STATED GOAL
Copy the rows from the one containing "How do I perform: Open" through the end of the rows, swapping "Click" for "Press" and changing nothing else. Leave the pictures out.

─── STORED DATA

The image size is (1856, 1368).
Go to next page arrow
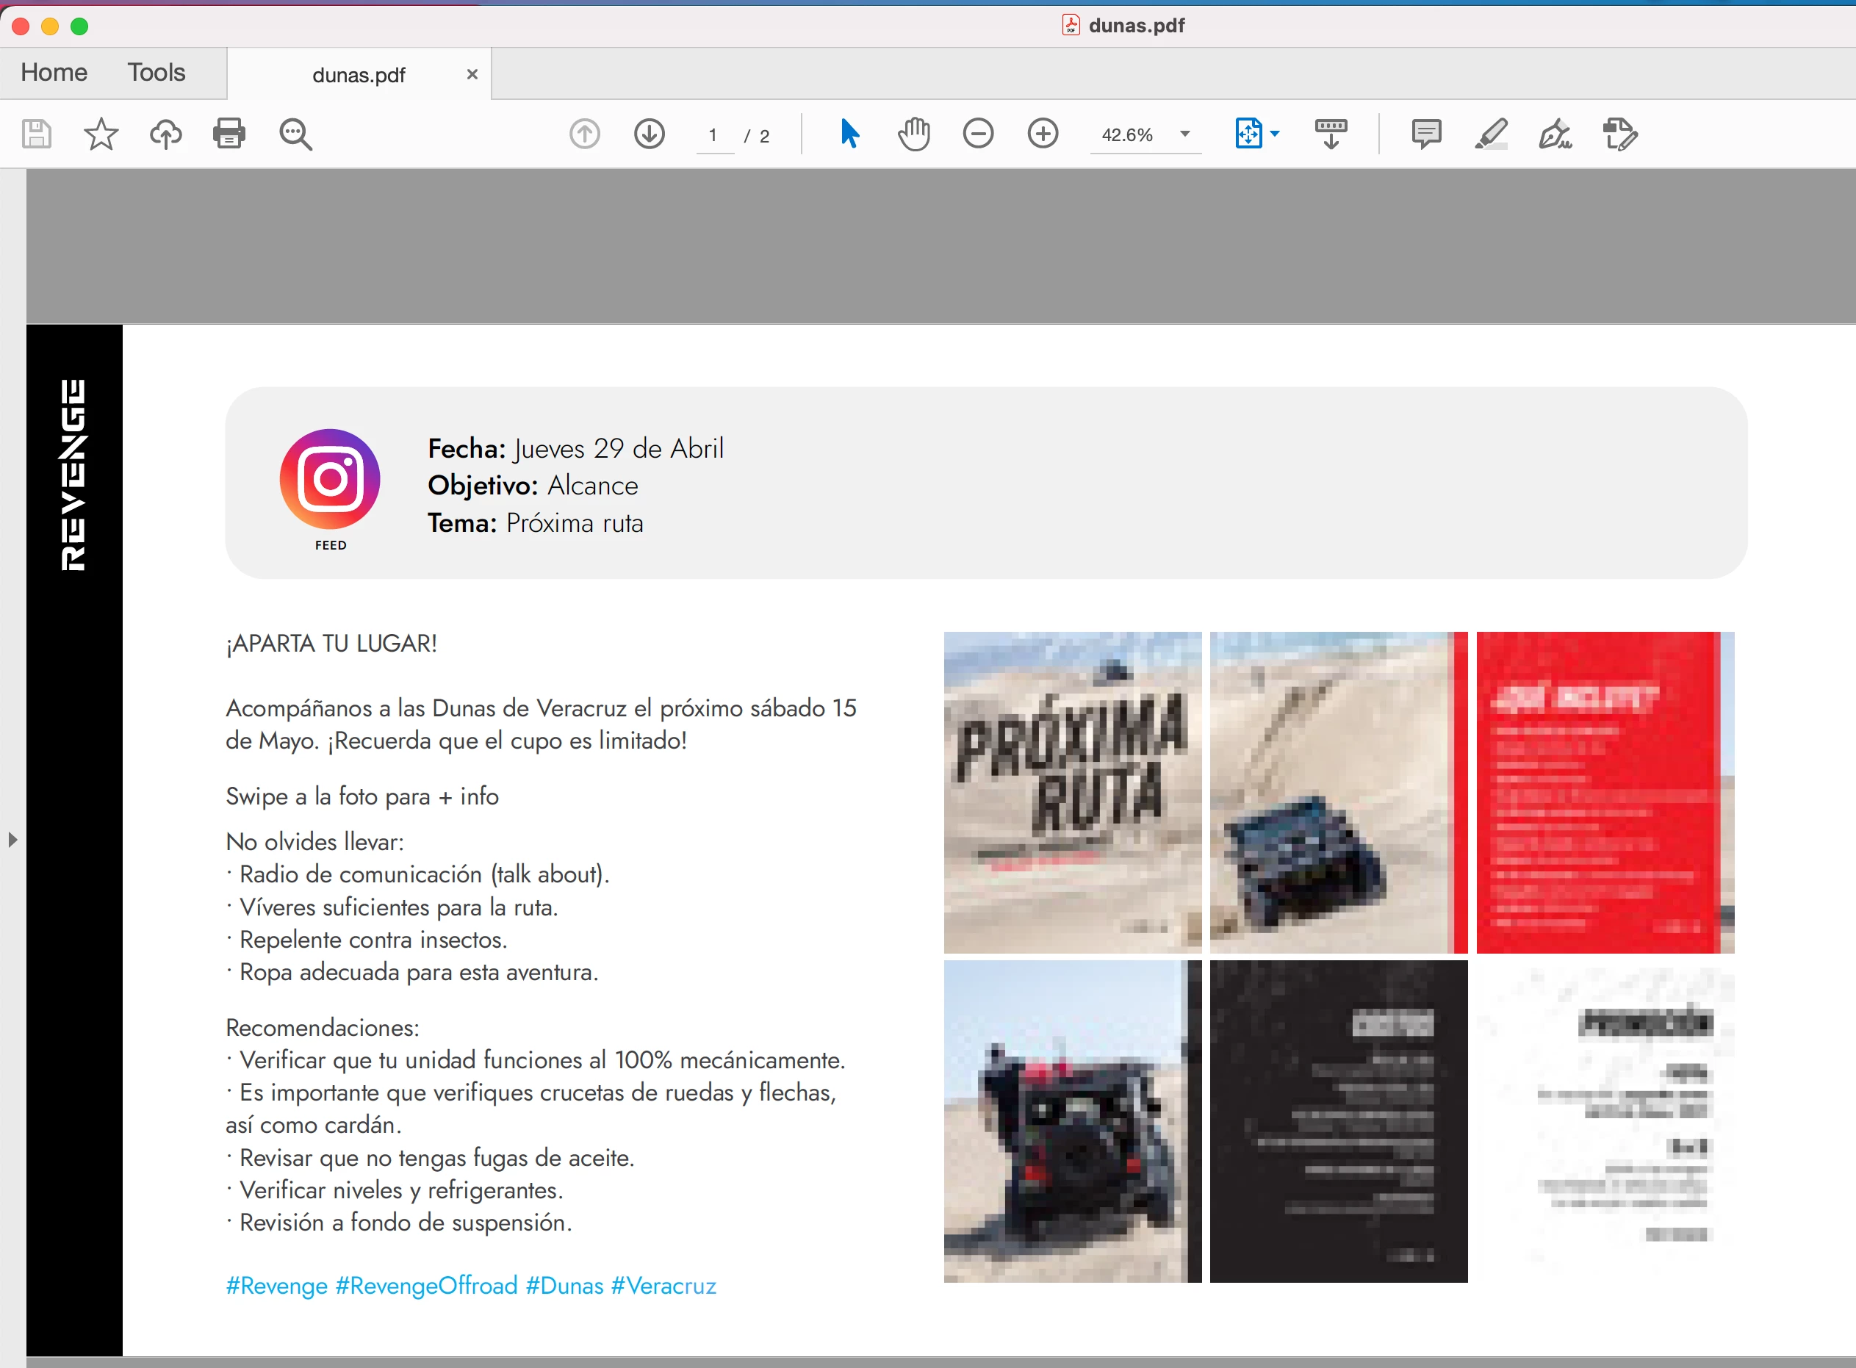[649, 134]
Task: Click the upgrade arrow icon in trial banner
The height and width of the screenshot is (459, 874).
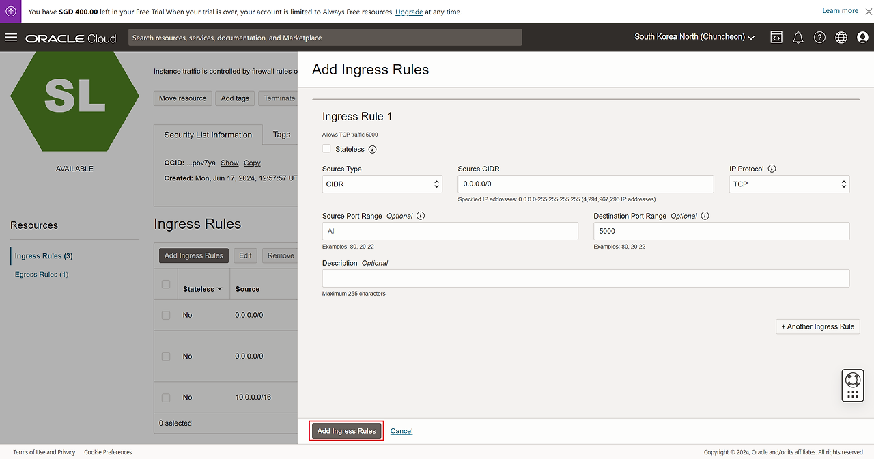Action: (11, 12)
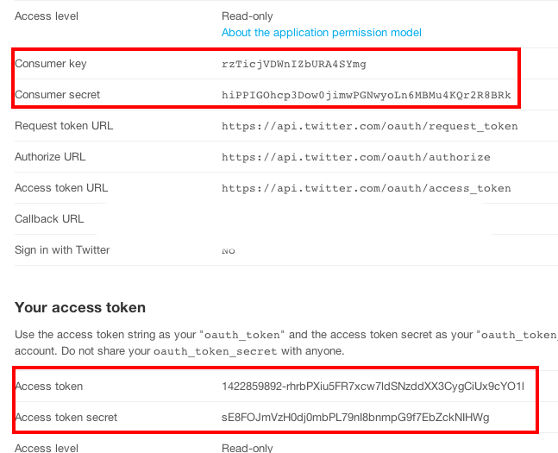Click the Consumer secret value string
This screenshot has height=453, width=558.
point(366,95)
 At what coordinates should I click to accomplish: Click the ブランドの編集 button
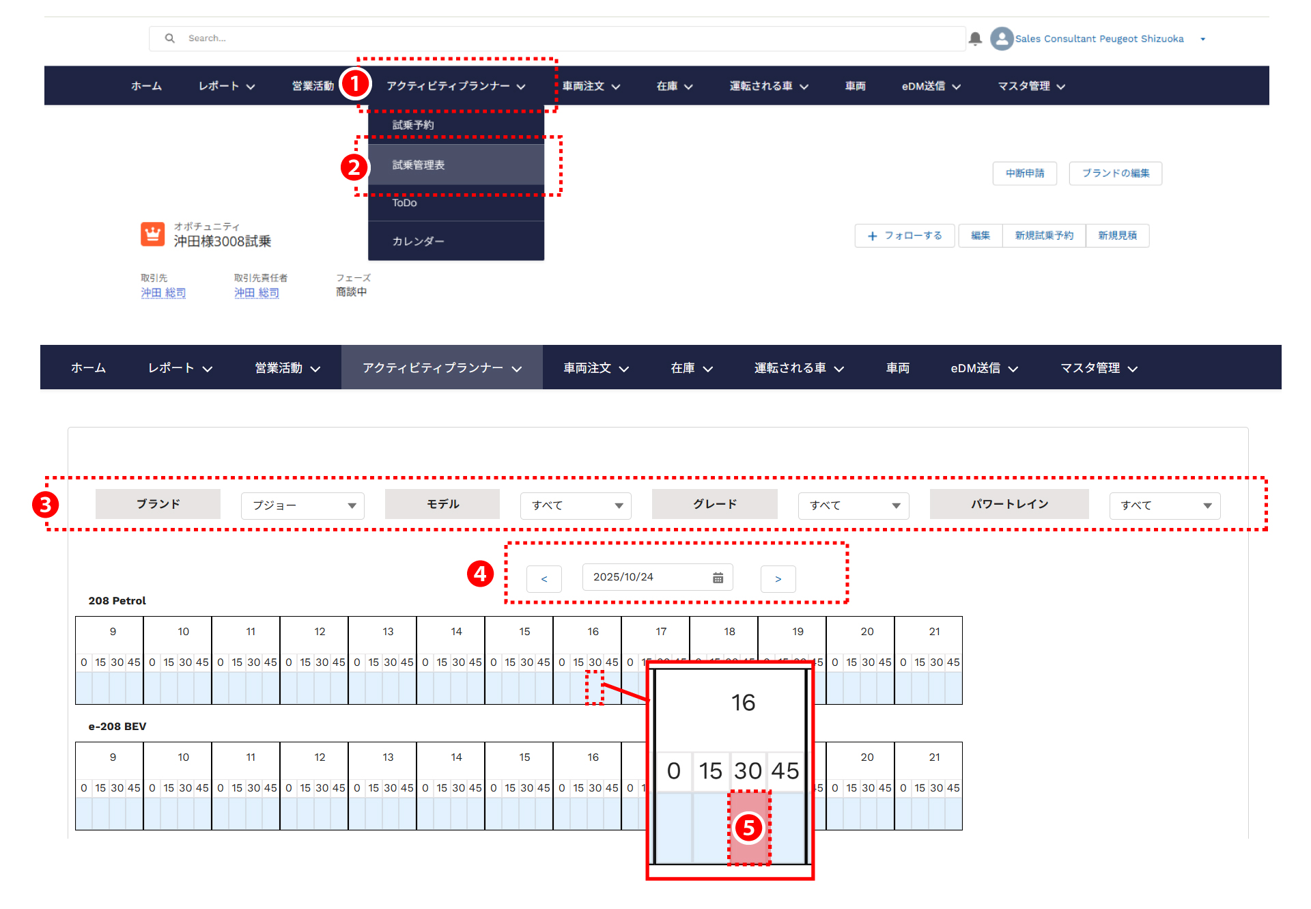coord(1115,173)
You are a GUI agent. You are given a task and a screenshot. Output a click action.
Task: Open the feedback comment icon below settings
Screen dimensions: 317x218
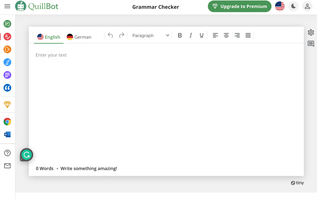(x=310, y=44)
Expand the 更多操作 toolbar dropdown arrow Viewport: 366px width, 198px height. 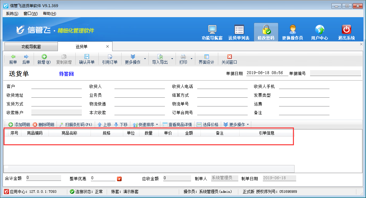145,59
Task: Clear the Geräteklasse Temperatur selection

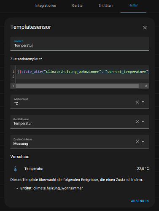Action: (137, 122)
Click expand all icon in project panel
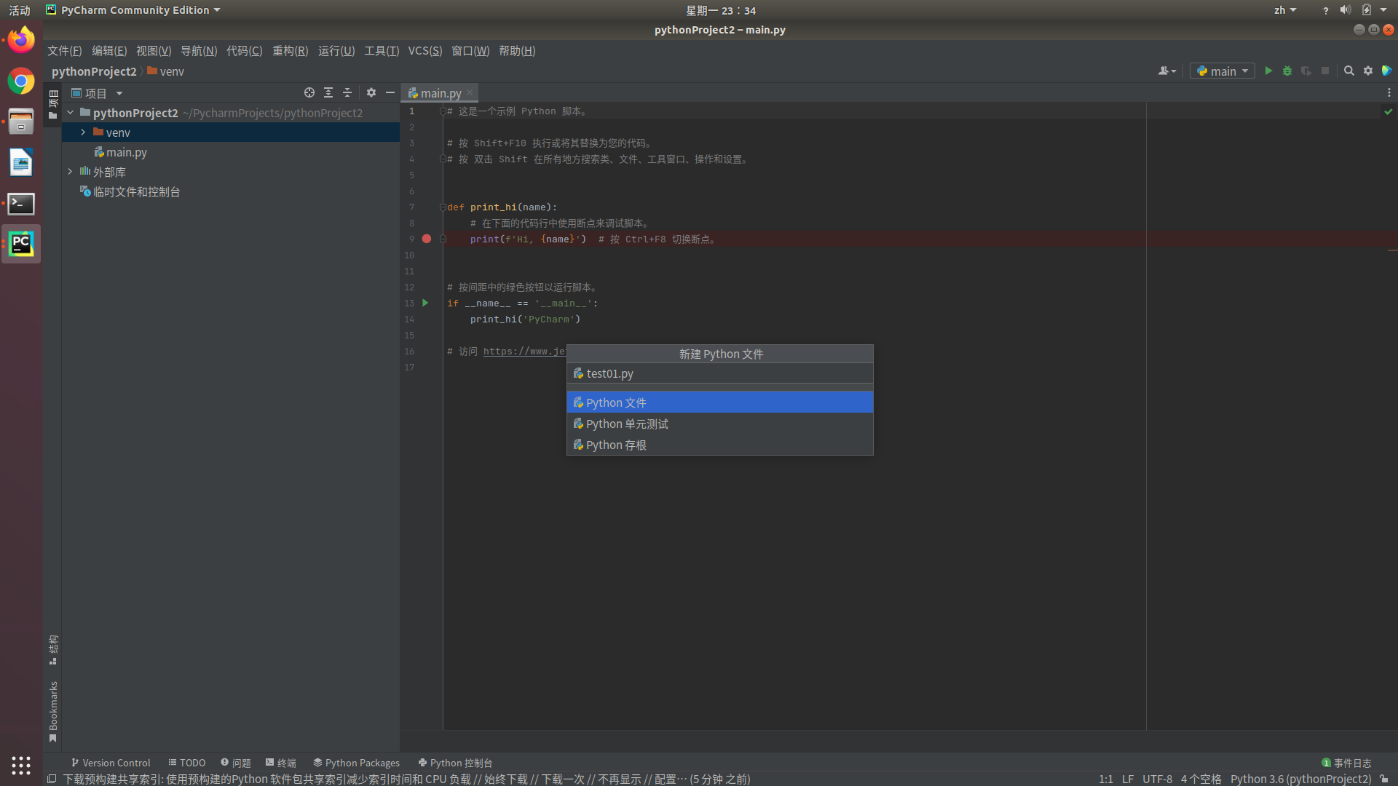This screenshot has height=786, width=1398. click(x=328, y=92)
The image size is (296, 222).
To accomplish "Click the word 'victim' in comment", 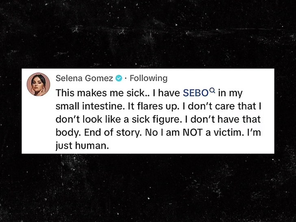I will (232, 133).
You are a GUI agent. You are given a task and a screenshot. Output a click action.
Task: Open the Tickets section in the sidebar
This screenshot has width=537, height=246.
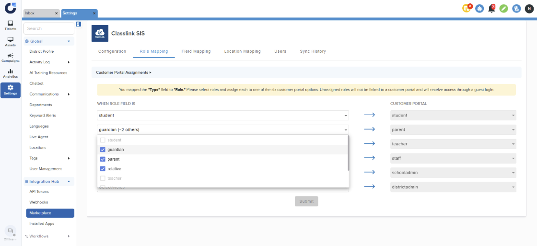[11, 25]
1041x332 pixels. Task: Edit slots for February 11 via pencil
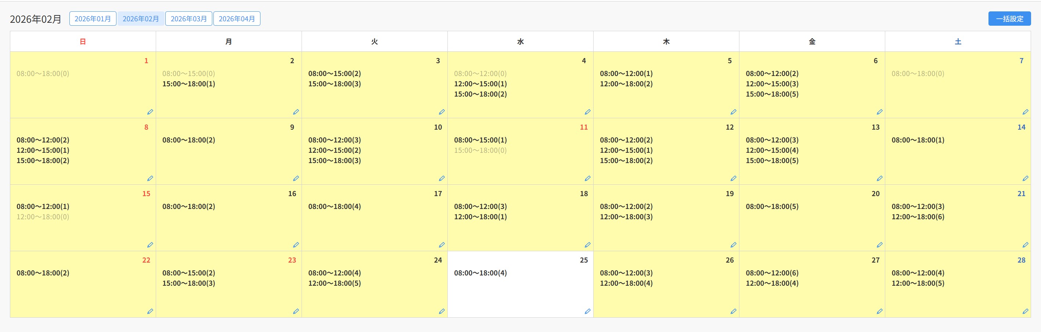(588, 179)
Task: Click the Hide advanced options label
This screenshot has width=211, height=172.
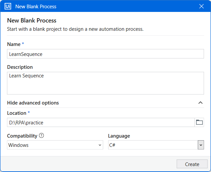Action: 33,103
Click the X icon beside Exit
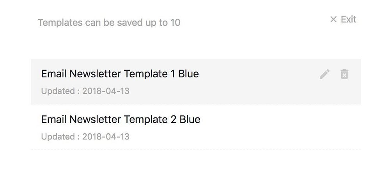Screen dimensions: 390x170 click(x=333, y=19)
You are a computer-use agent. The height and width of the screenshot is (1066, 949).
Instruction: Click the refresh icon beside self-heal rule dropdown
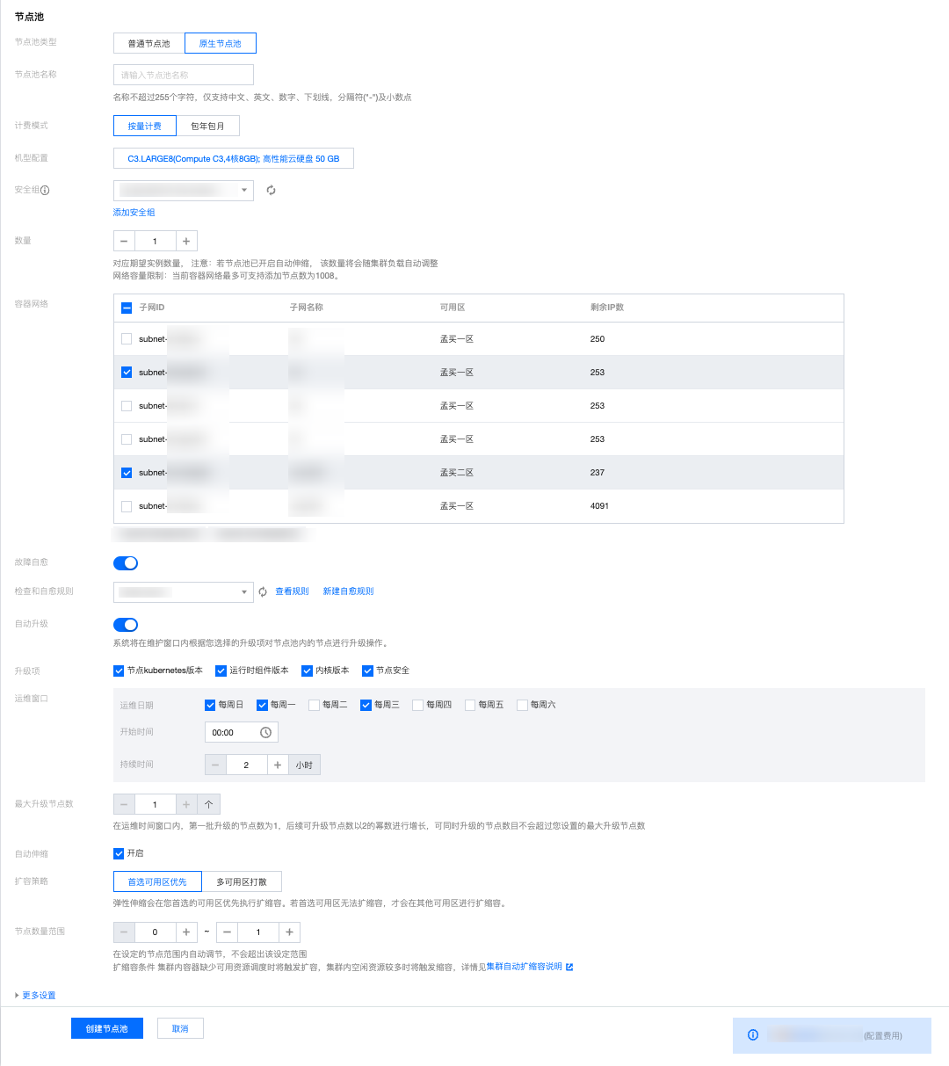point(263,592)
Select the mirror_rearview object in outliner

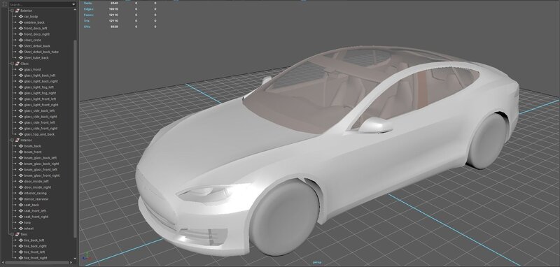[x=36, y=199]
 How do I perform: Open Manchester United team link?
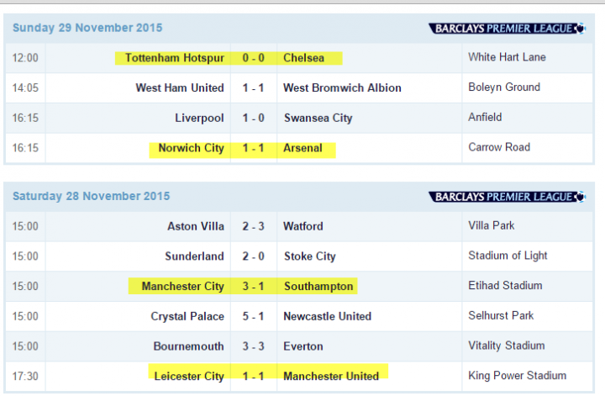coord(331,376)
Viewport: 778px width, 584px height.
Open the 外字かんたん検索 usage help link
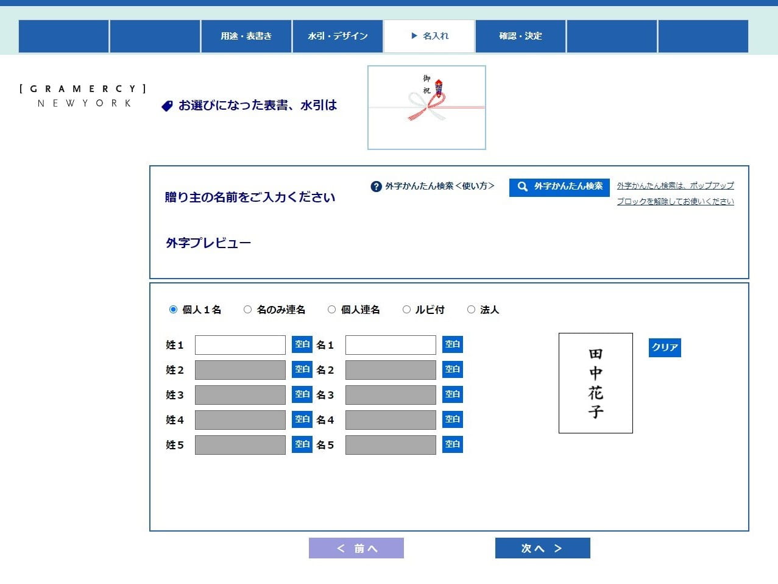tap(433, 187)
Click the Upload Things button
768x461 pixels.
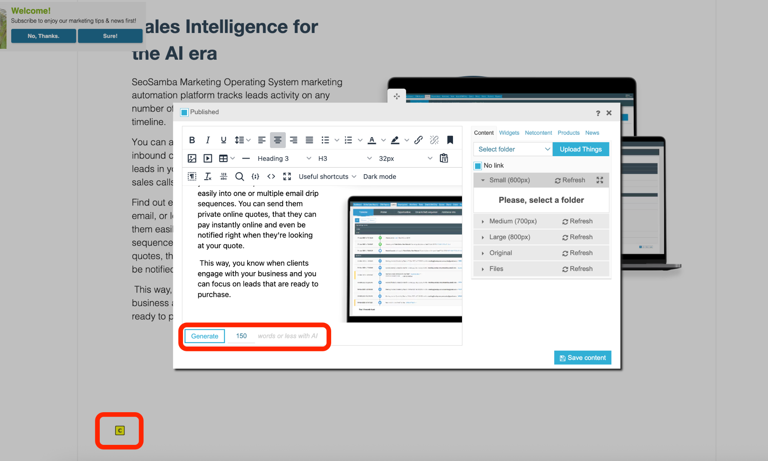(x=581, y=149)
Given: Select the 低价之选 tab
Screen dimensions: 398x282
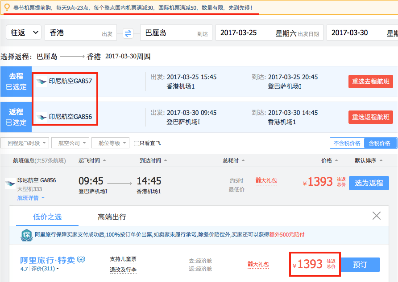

──────

ANSWER BELOW
 How do I perform: Open Manchester United team link?
coord(331,376)
Viewport: 778px width, 584px height.
Open the 外字かんたん検索 usage help link
tap(433, 187)
Press the Upload Things button
768x461 pixels.
(x=581, y=149)
Given: Select the 低价之选 tab
Screen dimensions: 398x282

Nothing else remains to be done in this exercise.